** Excerpted records follows **

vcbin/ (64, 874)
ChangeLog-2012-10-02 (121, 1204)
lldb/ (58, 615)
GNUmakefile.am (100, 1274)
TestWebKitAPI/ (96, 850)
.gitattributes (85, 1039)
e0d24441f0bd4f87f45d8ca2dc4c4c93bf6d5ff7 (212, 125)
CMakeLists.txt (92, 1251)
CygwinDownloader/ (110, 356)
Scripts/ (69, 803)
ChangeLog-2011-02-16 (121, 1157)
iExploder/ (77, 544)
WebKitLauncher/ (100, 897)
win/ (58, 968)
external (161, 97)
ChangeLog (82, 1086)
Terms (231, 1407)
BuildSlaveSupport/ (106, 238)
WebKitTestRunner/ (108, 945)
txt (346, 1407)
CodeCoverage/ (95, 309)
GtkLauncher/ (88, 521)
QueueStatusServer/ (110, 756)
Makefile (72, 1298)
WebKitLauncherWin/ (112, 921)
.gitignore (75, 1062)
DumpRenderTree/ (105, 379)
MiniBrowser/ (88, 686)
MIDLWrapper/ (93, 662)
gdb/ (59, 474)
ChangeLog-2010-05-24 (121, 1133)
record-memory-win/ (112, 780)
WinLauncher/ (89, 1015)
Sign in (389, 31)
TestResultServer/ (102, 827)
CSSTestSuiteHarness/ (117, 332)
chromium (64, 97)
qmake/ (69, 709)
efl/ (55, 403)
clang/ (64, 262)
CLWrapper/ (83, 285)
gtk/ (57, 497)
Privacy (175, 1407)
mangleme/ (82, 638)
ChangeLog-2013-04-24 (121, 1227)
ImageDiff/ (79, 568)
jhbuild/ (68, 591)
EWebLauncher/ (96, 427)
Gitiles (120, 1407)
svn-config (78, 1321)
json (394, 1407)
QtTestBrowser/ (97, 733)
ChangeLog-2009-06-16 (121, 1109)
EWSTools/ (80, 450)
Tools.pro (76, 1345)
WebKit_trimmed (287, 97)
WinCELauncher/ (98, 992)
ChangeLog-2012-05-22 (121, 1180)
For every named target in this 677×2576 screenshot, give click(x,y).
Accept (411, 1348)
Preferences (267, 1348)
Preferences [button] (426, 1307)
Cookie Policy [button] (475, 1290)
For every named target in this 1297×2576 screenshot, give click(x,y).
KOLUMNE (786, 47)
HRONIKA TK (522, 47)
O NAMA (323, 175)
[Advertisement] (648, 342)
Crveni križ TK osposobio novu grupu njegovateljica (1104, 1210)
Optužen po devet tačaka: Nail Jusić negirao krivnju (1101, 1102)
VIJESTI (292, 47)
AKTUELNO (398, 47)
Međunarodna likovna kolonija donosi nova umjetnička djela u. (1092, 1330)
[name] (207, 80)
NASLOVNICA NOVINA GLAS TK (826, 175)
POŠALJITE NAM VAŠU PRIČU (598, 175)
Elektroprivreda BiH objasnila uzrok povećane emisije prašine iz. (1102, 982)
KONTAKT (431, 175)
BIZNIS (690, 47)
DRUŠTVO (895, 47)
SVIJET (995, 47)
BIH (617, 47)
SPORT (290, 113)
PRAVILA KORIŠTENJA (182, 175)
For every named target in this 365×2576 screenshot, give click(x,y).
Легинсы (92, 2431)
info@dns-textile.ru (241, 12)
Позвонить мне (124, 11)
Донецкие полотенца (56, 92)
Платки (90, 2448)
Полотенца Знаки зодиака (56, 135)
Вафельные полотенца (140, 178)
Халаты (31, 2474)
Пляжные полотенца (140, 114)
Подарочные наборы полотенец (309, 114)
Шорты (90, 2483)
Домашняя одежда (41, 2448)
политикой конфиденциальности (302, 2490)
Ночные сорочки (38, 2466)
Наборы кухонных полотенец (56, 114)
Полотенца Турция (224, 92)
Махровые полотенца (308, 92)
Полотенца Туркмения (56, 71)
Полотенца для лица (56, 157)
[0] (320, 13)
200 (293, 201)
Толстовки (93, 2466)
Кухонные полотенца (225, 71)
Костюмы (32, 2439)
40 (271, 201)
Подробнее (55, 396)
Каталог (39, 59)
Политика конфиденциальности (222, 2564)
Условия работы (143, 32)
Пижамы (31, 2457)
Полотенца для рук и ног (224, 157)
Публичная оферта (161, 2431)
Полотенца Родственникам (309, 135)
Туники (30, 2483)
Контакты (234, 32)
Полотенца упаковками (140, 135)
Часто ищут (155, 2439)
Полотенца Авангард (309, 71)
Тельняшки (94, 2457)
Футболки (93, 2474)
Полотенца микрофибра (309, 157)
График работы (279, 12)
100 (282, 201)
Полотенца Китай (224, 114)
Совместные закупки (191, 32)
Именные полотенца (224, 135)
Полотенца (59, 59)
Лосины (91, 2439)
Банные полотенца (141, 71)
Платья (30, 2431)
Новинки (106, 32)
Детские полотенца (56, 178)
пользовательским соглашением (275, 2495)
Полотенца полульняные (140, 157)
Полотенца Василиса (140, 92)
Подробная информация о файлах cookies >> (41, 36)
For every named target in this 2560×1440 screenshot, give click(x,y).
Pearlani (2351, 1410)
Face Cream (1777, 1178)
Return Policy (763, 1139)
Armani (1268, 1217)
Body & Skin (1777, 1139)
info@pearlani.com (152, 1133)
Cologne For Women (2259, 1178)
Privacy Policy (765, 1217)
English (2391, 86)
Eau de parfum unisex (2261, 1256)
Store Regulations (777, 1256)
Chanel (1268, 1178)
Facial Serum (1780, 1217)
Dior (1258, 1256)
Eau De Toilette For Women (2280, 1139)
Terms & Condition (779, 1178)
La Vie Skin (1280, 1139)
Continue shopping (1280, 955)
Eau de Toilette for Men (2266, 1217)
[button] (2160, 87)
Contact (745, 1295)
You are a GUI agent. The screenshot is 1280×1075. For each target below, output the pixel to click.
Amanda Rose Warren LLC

** End of Excerpted records **

* **Assignment**:
Note which lines carry the word "info" in the material, then copy each of them.

* **Written solution**:
info@dns-textile.ru (241, 12)
info@pearlani.com (152, 1133)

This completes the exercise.